This document provides suggestions for executives to evaluate their current disaster avoidance plans or, should a plan not exist, provide directional measures to protect their information and communications systems. It is broken down into 3 functional areas: General Planning, Data Center Preparation and Communications System Continuance. This checklist does not cover human resources, insurance protection or crisis management communications.
DR Team, Communication and Organizational Plan:
- Establish a Disaster Recovery (DR) functional team made up of mission-critical employees of major departments. Have a back-up person for each individual on the team.
- Elect one spokesperson from the group for communication.
- In the event of a multi-location organization each location should have a core team or representative that works with the corporate entity.
- Risk Assessment – Identify key organizational risks in the following areas:
- Information – What information and information systems are most vital to continue to run the business at an acceptable level?
- Communication Infrastructure – What communications (email, toll free lines, call centers, VPNs, Terminal Services) are most vital to continue to run the business at an acceptable level?
- Access and Authorization – Who needs to access the above systems and in what secure manner (VPN, SSL, DR Site) in the event of a disaster?
- Physical Work Environment – What is necessary to conduct business in an emergency should the affected location not be available? Internal and
- External Communication – Who do we need to contact in the event of an emergency and with what information?
- Categorize the key risks by geographic location and the impact of each scenario to critical business systems, business continuance, employees, and accessibility.

◆ Given task ◆
Repeat, word for word, the part of the disaster recovery checklist that opens with the words containing "DR Team, Communication" and closes with "the corporate entity.".

◆ Information supplied ◆
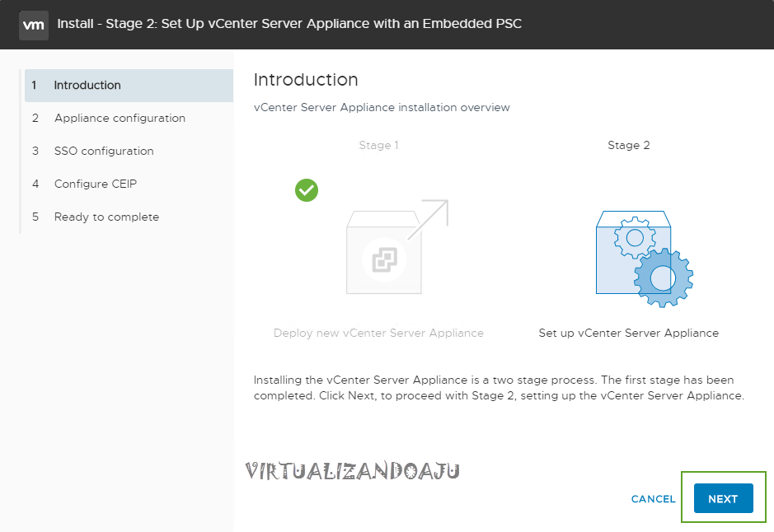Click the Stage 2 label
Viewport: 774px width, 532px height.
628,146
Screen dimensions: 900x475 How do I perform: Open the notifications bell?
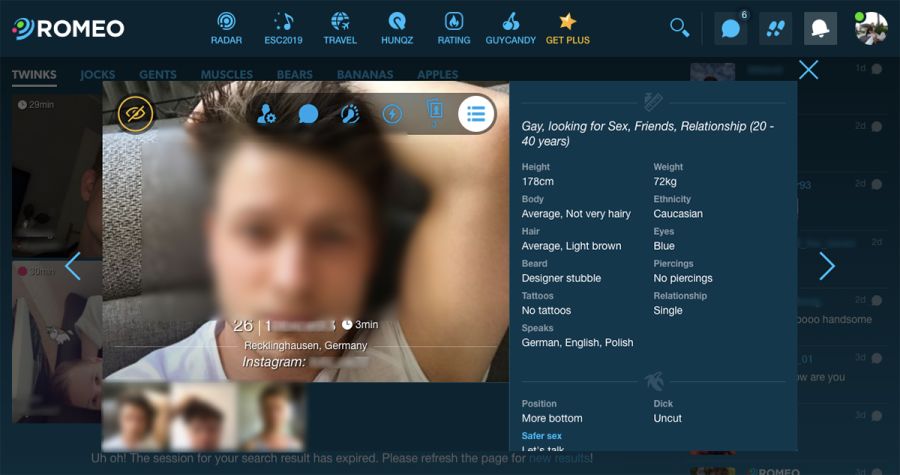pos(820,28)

--

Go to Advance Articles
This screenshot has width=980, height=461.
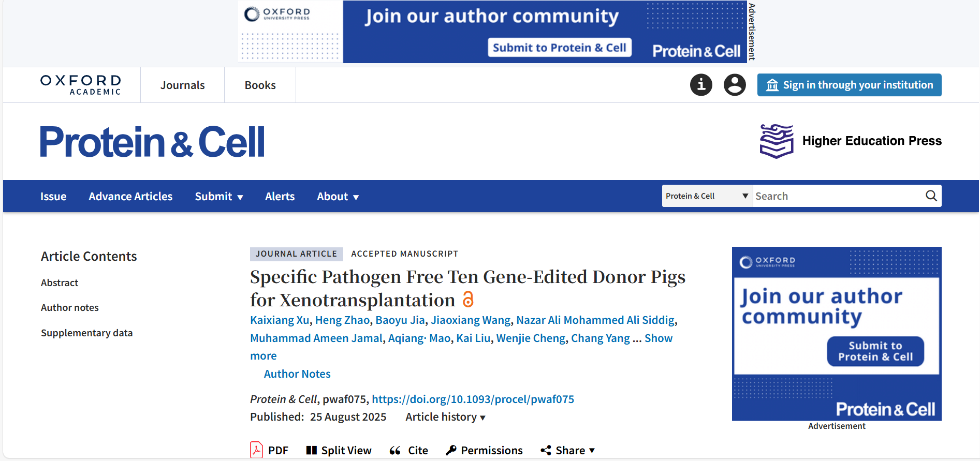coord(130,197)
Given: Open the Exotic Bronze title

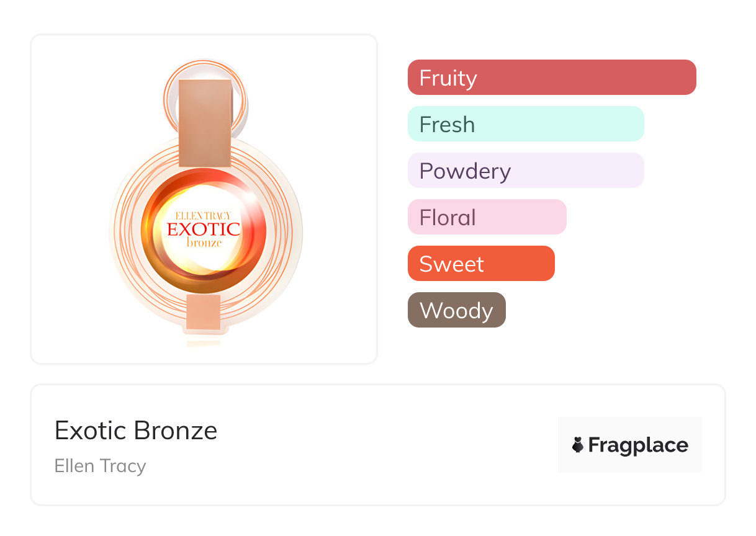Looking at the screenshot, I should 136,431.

--

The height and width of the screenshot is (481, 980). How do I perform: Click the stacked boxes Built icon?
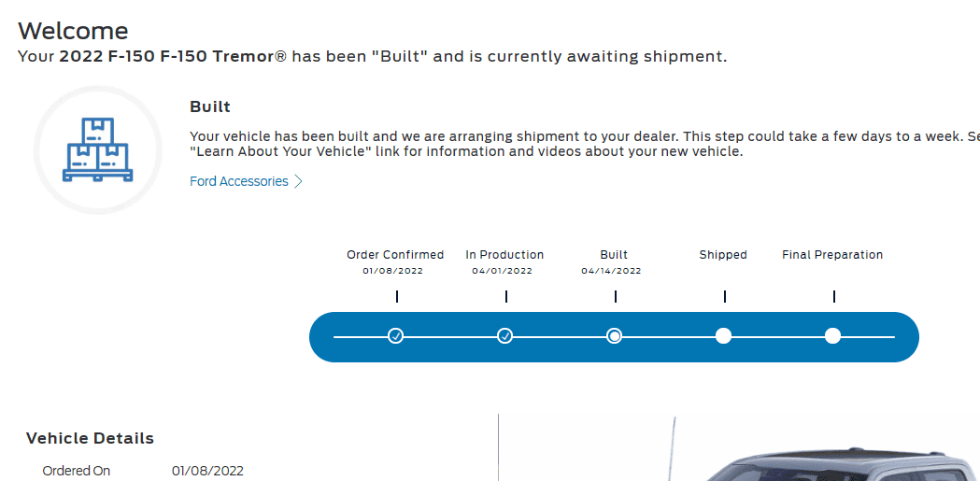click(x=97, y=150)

◆ Task answer ◆
DR Team, Communication and Organizational Plan:
- Establish a Disaster Recovery (DR) functional team made up of mission-critical employees of major departments. Have a back-up person for each individual on the team.
- Elect one spokesperson from the group for communication.
- In the event of a multi-location organization each location should have a core team or representative that works with the corporate entity.